• **Extract**
※
I hope you don't teach any sort of science class, because this is not how plastics work. Heat is its enemy, but for different reasons. Polymer is another word for plastic, so if the polymers came out we would be left with air


----------



## Fantomasz (Aug 15, 2001)

*Re: Eos has a Plastic Trunk Lid (Furiator)*

at least will not rust http://****************.com/smile/emthup.gif


----------



## Nurendra (Feb 6, 2001)

*Re: Eos has a Plastic Trunk Lid (ryansux)*


_Quote, originally posted by *ryansux* »_Is it possible that it is metal framed and plastic covered? Audi has a plastic trunklid on the A4 cab and one reason for this is so the radio antenna can be located under the trunk lid as well as being lighter so it's easier to move. 

Something like that, all the antennas are concealed under the trunk lid.


----------



## WolfsburgerMitFries (Jul 4, 2005)

*Re: Eos has a Plastic Trunk Lid (Nurendra)*

Yeah, I think I see why plastic was chosen now....at least there's no visible antennas to ugly up the car, and these new "fin" looking antennas like BMW is using are not attractive.










_Modified by WolfsburgerMitFries at 8:24 PM 6-25-2006_


----------



## BigFoot-74205 (Jan 26, 2006)

^ That's a cool picture, thanks for posting it.


----------



## SoftballBud31 (Apr 26, 2006)
※
• **Exercise**
Rewrite the forum thread's passage that opens with the words "Something like that, all" and closes with "are not attractive.", swapping "antennas" for "aerials".
※
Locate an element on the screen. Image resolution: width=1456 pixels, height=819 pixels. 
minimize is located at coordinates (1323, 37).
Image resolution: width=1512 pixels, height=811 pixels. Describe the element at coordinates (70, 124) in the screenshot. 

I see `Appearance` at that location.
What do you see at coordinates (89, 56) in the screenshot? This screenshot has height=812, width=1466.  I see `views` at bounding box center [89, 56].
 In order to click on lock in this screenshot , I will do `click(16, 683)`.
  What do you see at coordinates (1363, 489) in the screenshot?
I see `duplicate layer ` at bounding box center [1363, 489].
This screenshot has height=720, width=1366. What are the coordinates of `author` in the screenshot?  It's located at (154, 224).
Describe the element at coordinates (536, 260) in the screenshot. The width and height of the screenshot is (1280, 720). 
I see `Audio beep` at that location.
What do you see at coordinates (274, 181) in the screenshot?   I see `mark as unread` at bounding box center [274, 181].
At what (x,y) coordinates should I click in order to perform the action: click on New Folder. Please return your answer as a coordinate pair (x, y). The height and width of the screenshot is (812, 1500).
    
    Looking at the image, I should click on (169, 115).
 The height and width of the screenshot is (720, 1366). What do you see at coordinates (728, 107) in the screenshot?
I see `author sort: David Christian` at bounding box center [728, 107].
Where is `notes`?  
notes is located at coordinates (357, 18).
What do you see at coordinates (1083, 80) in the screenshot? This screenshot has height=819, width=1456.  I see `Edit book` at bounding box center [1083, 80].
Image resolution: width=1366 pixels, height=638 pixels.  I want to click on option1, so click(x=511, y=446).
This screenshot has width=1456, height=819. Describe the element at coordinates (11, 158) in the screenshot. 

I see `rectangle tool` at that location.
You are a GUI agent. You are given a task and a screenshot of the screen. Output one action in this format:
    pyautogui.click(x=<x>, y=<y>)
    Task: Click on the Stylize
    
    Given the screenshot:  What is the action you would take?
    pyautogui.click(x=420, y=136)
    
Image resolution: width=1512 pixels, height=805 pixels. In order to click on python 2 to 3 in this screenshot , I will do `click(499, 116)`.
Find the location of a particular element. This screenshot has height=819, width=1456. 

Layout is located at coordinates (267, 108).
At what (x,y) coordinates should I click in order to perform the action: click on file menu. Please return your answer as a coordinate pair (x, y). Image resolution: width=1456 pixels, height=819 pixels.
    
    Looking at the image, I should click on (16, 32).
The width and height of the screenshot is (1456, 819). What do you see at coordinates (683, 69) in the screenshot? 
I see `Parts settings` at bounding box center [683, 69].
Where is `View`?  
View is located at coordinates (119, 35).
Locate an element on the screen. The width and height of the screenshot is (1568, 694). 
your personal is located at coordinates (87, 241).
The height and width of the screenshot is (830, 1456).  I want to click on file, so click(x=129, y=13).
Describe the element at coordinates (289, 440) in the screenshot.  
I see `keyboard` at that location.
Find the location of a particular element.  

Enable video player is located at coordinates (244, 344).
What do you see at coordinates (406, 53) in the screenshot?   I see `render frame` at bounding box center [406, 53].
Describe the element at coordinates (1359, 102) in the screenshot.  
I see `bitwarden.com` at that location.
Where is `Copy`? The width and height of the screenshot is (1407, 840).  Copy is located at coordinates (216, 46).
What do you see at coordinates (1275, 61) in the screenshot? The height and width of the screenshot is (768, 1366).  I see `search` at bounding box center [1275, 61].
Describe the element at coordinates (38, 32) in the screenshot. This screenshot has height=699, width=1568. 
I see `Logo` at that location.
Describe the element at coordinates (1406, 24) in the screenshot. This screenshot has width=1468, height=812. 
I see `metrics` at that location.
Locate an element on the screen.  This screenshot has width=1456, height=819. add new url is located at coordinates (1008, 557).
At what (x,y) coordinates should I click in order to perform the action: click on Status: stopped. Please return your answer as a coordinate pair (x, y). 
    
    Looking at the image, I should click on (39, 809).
※
• **Answer to this task**
Something like that, all the aerials are concealed under the trunk lid.


----------



## WolfsburgerMitFries (Jul 4, 2005)

*Re: Eos has a Plastic Trunk Lid (Nurendra)*

Yeah, I think I see why plastic was chosen now....at least there's no visible aerials to ugly up the car, and these new "fin" looking aerials like BMW is using are not attractive.